Une monture à plombée externe originale

Originale et efficace, la "DONZETTE" est une monture nageuse qui se caractérise par un plomb externe qui épouse la forme du dos du vairon et d’une bavette en Rhodoïd qui lui confère une nage très saccadée et vibrante tout à la fois. Inventée par Monsieur DONZE, elle est sans nul doute la plus complexe des montures dont je connaisse l’existence, mais est très employée dans les rivières de la franche-comté dont elle est originaire. L’animation se fait en pêchant ¾ amont en la faisant dériver lentement en travers de la rivière très près du fond. Il faut l’utiliser dans les grands cours d’eau de plaine ou de moyenne montagne dans des eaux piquée et plutôt forte qui caractérise souvent le début de saison. Elle permet de prospecter rapidement une grande portion de rivière, et grâce à sa bavette, elle nage quasiment seule en descendant le courant. Il existe différent grammage et taille qu’il convient de choisir attentivement car la dimension de la monture doit être parfaitement adaptée au poissonnet que l’on utilise. Si cette condition n’est pas remplie cela complique énormément l’installation du vairon et compromet la qualité de la nage de la monture. Il faut en effet, que la bouche du vairon soit parfaitement fermée par l’axe métallique central de la monture : sans quoi le poisson-appât se gorgerait d’eau et s’arracherait très rapidement.
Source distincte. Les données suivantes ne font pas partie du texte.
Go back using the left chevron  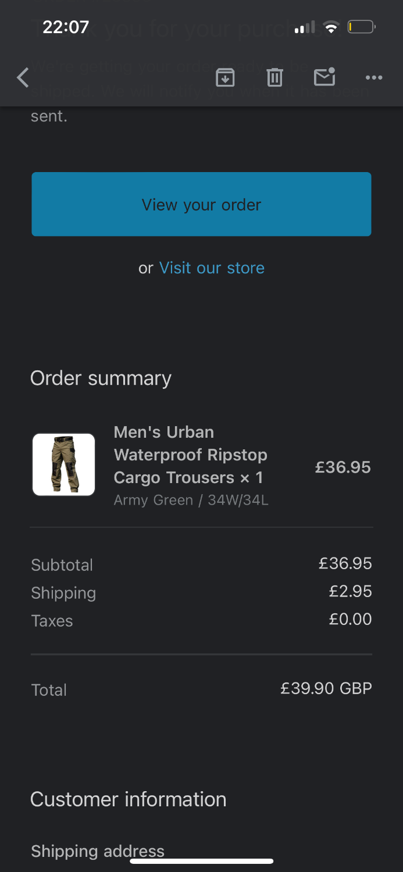(x=23, y=77)
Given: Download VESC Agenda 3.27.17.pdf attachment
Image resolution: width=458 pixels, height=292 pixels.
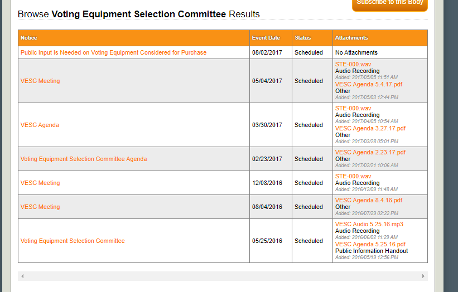Looking at the screenshot, I should click(x=370, y=128).
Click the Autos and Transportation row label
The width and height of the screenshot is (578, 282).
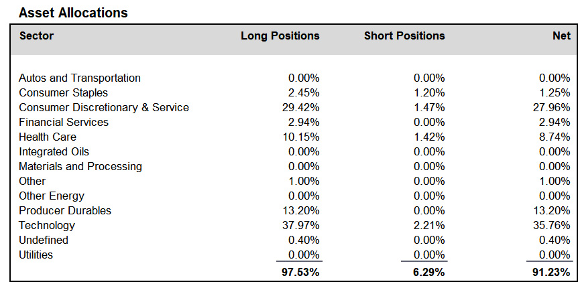click(x=80, y=78)
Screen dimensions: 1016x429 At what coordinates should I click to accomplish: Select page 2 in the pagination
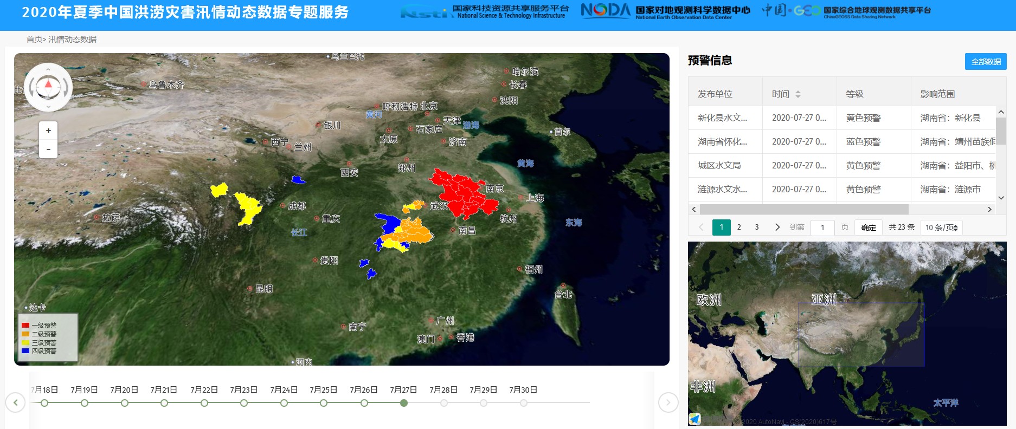pyautogui.click(x=739, y=228)
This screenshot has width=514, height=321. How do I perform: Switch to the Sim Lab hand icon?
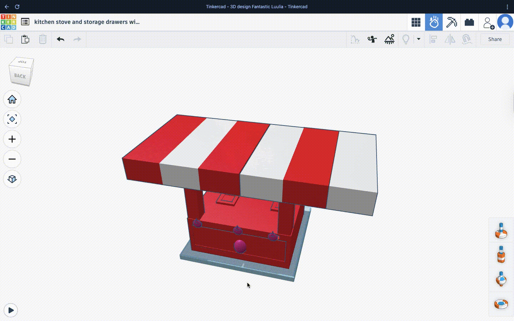[x=434, y=22]
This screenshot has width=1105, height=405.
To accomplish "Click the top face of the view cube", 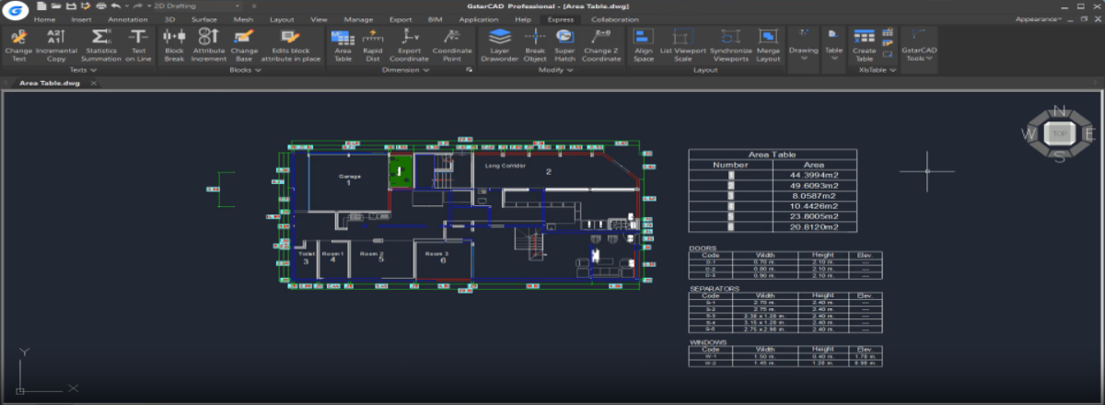I will [x=1060, y=133].
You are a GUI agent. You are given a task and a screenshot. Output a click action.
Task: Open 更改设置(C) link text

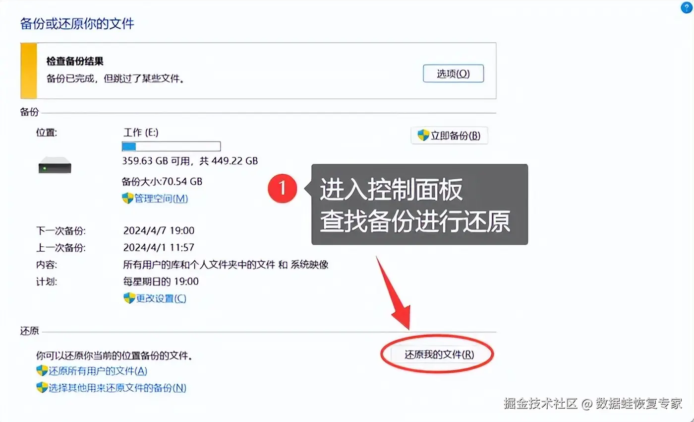161,298
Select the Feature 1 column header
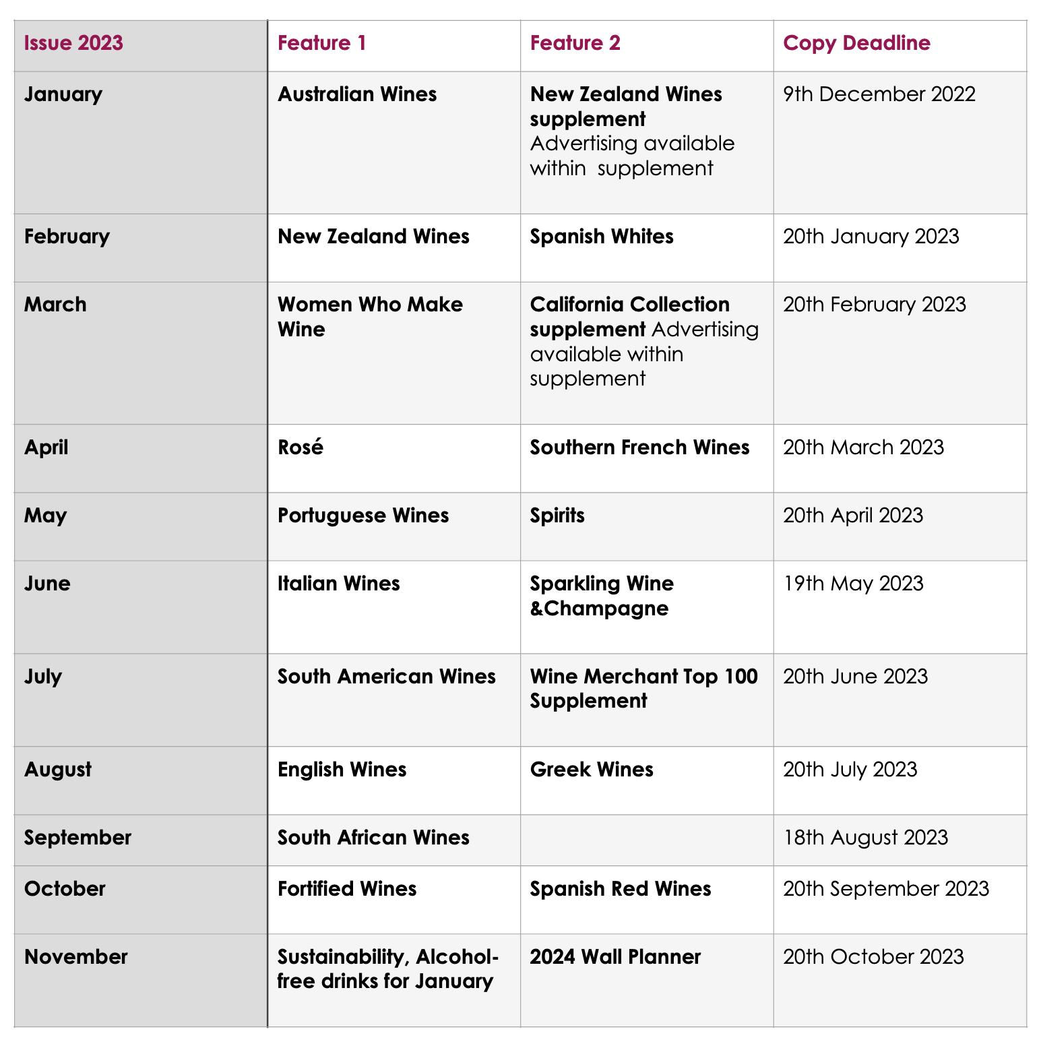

Bouleverser ses habitudes et adapter les montures aux postes pêchés

Ce bref descriptif est particulièrement significatif des différences fondamentales que possèdent les nombreuses montures existantes et met en évidence que la monture "passe partout" n’existe pas. L’habitude d’un montage, même si on le maîtrise parfaitement, nous priverait à l’évidence de l’efficacité que nous recherchons tous. Alors surtout n’hésiter pas, changer, chaque fois que cela est nécessaire, le poids et la monture au cours de votre partie de pêche. Même si vous jugez, à tort, que vous perdez quelques précieuses minutes ou si vous n’avez pas envi de vous lancer dans du "bricolage" au bord de l’eau : que cela ne tienne, préparez vos montures à l’avance avant de partir. Car c’est en pêchant plus "Juste" que notre plaisir sera d’avantage décuplé... et que les truites seront probablement beaucoup plus coopératives.